**** GIVEN DATA ****
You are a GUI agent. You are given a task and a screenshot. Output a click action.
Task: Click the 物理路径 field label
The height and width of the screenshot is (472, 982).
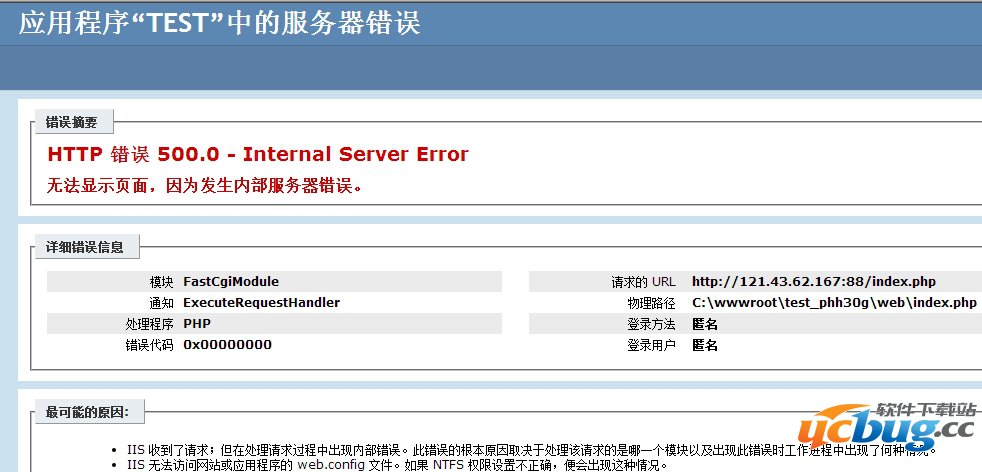(650, 303)
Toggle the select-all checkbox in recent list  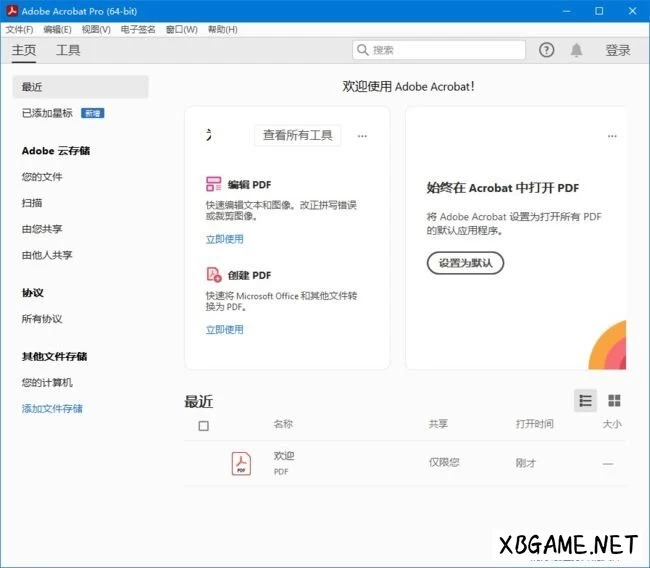[x=204, y=425]
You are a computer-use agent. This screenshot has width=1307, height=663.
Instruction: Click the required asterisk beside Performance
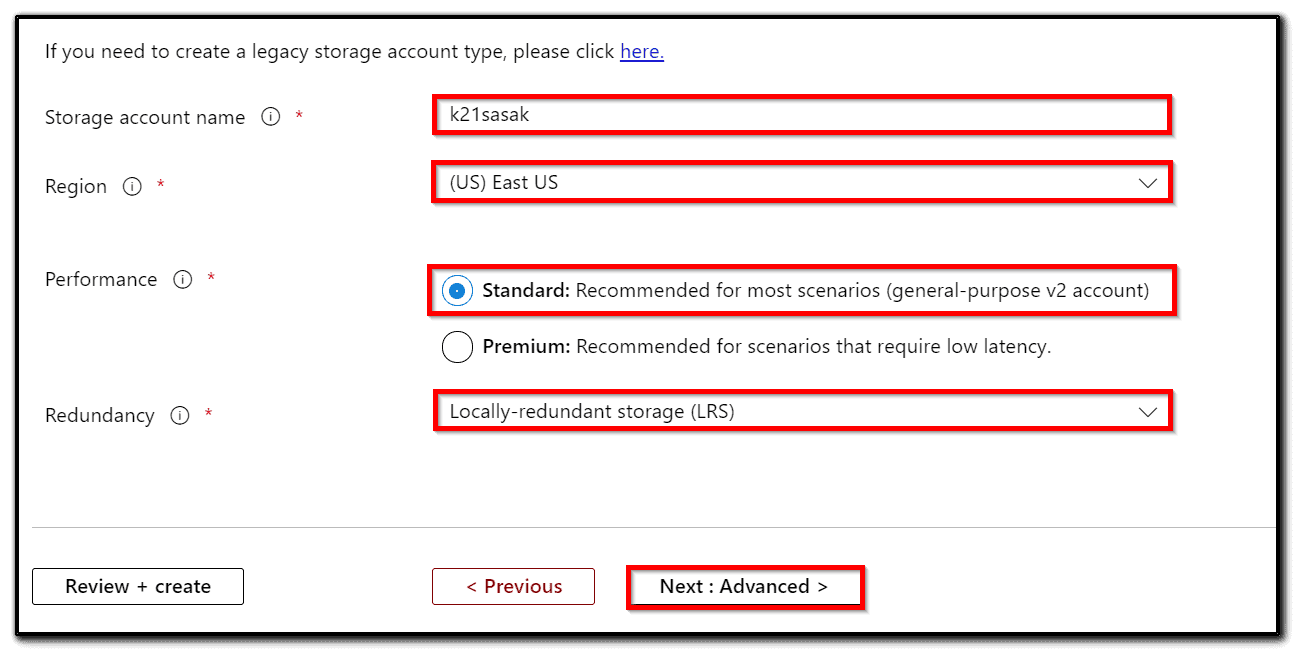211,275
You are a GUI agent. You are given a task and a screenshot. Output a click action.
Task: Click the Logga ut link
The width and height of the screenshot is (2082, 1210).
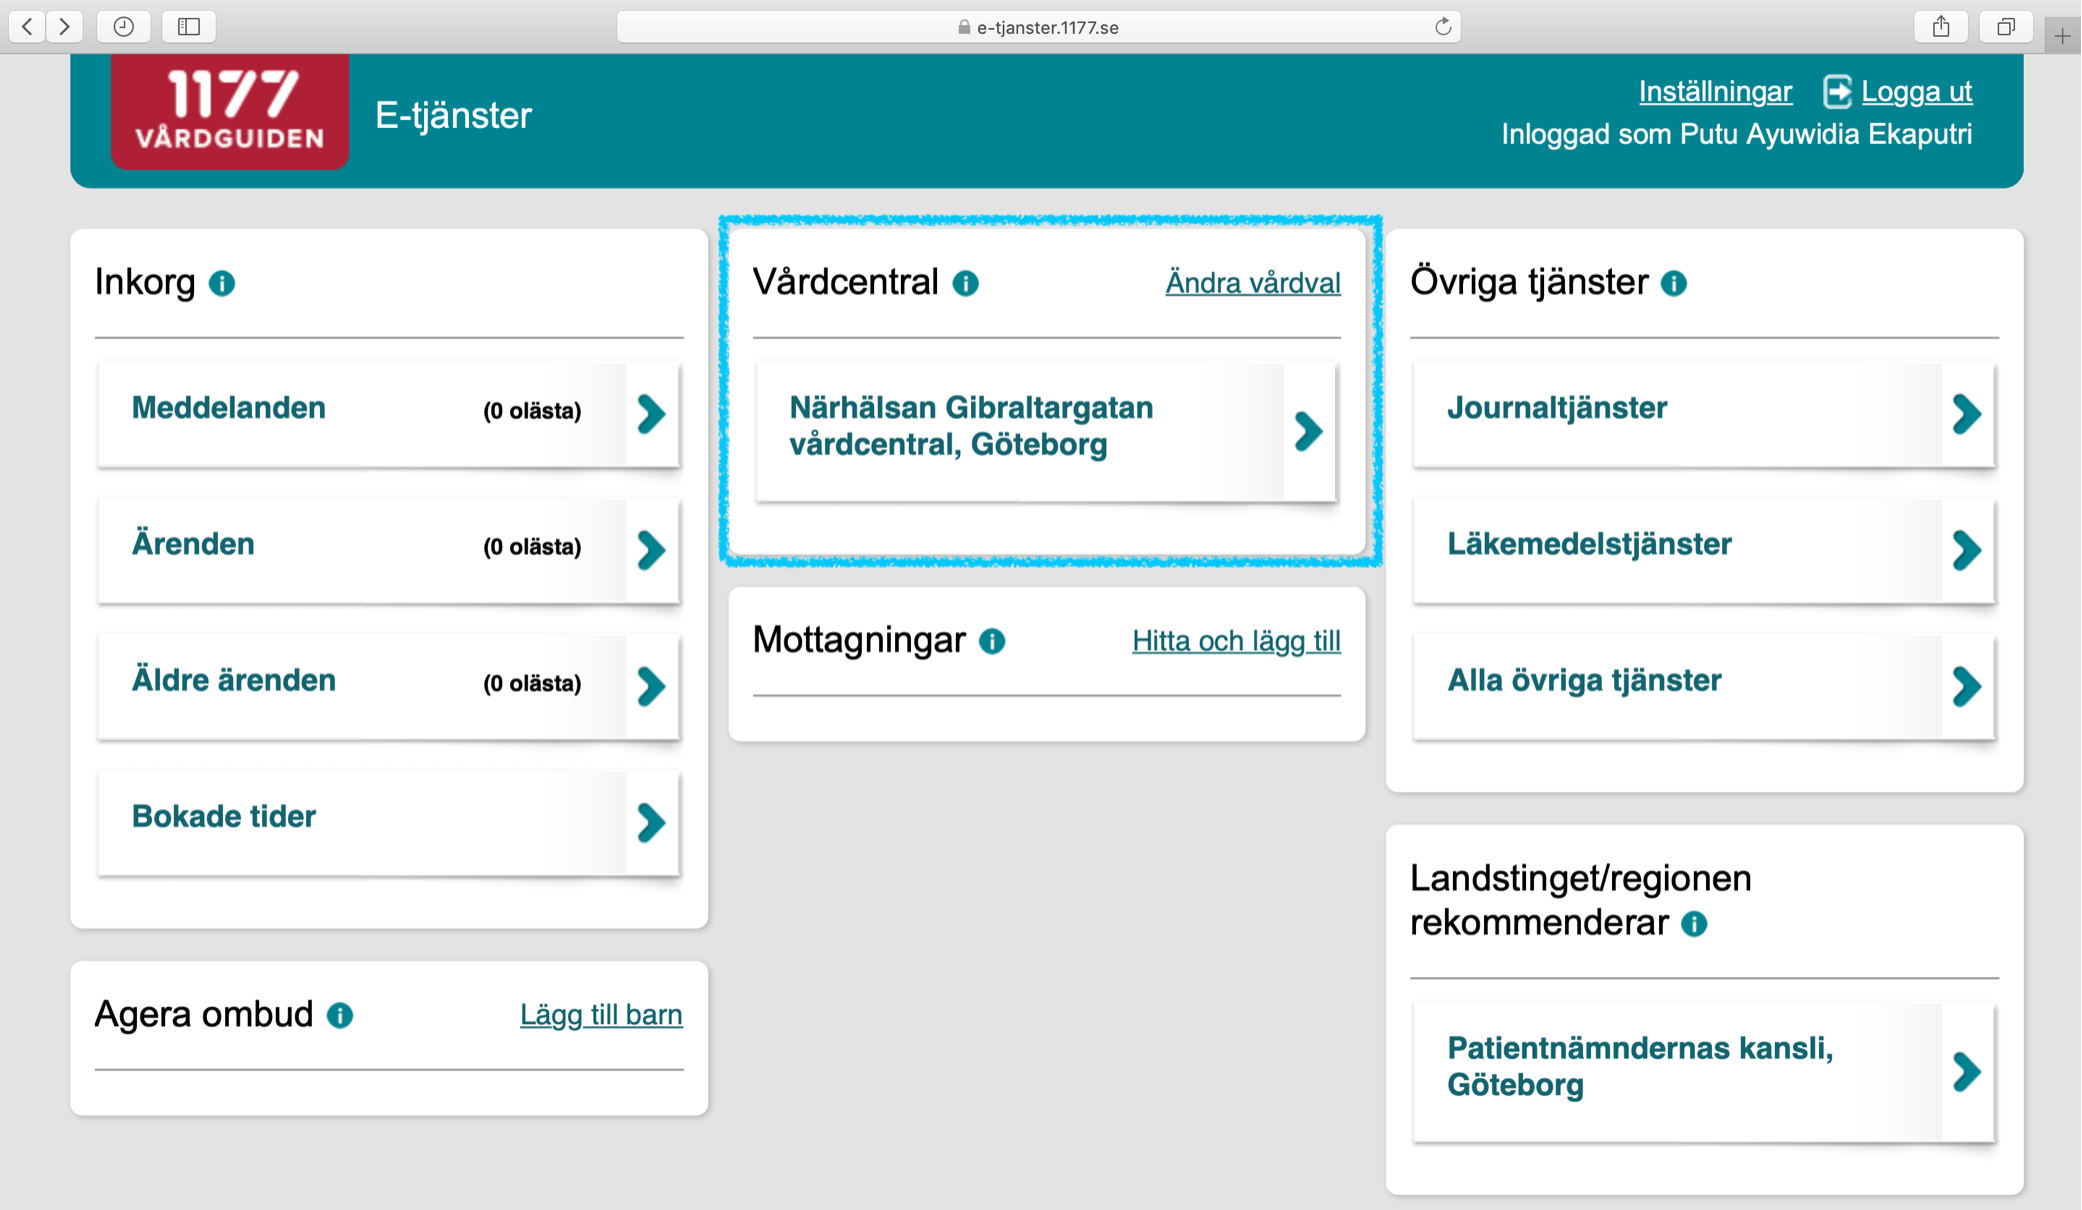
****
Report how many lines in the items contain the string "screenshot", counting only case-sensitive matches. Give the number alone.

5